[英]Python: loop through excel sheets and write to csv
I have a very large dataset (>100gb).我有一个非常大的数据集(> 100gb)。 It has many excel files (.xlsx).它有许多 excel 文件 (.xlsx)。 Each xlsx file has many sheets.每个 xlsx 文件都有许多工作表。 The data in each sheet is shown in the below picture.每张表中的数据如下图所示。
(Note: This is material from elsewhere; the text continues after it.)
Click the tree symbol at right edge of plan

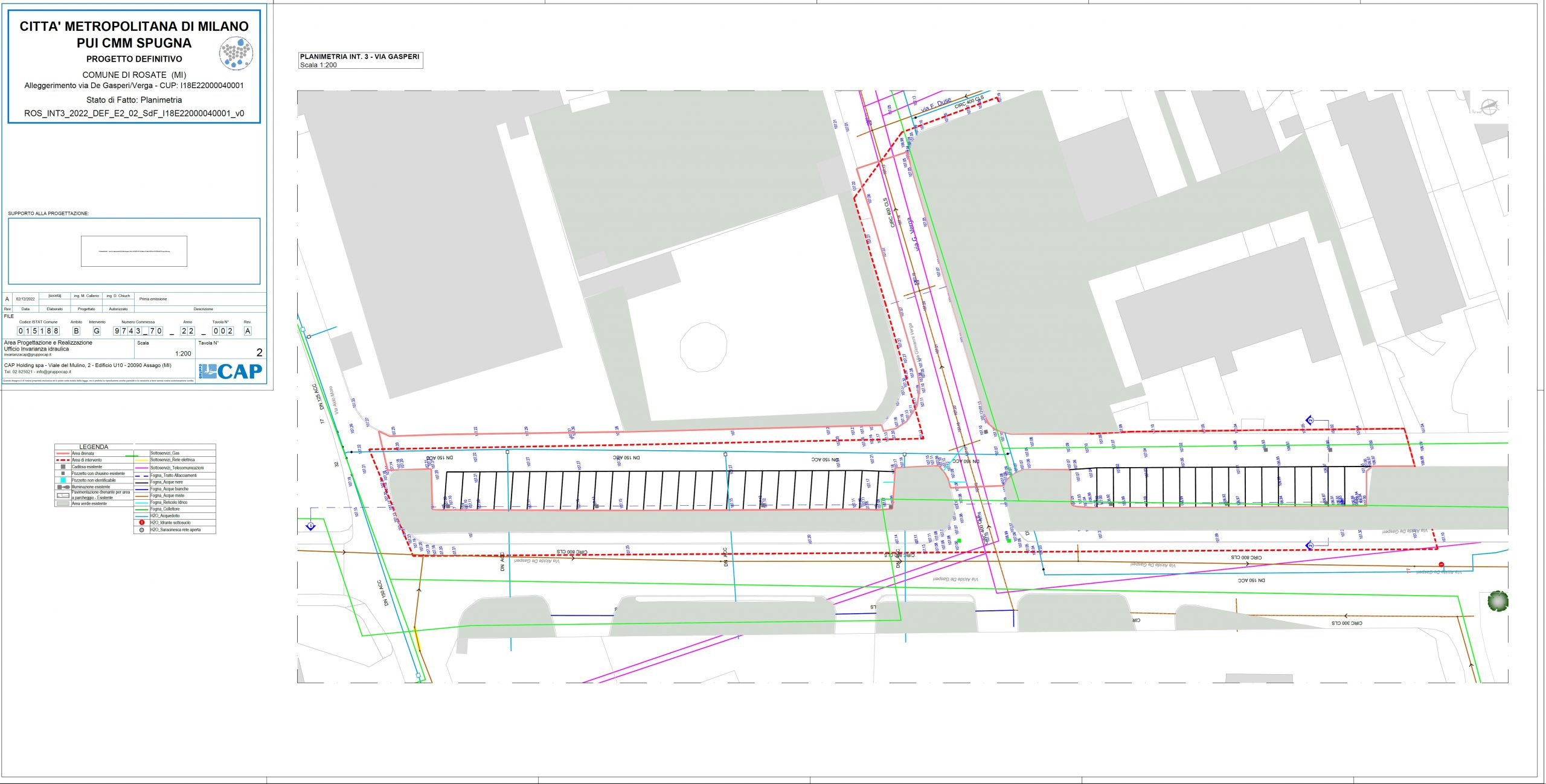(1498, 601)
I would like to combine these sheets into a csv file, and change this wide format to a long format so that:我想将这些表格组合成一个 csv 文件,并将这种宽格式更改为长格式,以便:
What would be the most effective way to do this?最有效的方法是什么? I have the code to loop through files and sheets, but cannot transpose the (wide) data to the long format that I am after.我有循环文件和工作表的代码,但无法将(宽)数据转换为我所追求的长格式。 Below is my attempt to loop:下面是我尝试循环:
import csv
from os import listdir
from os.path import isfile, join
mypath = "E:/data_download/Python_test_files/"
file_lists = [f for f in listdir(mypath) if isfile(join(mypath, f))]
import xlrd
for file in file_lists:
book = xlrd.open_workbook(f'{mypath}{file}')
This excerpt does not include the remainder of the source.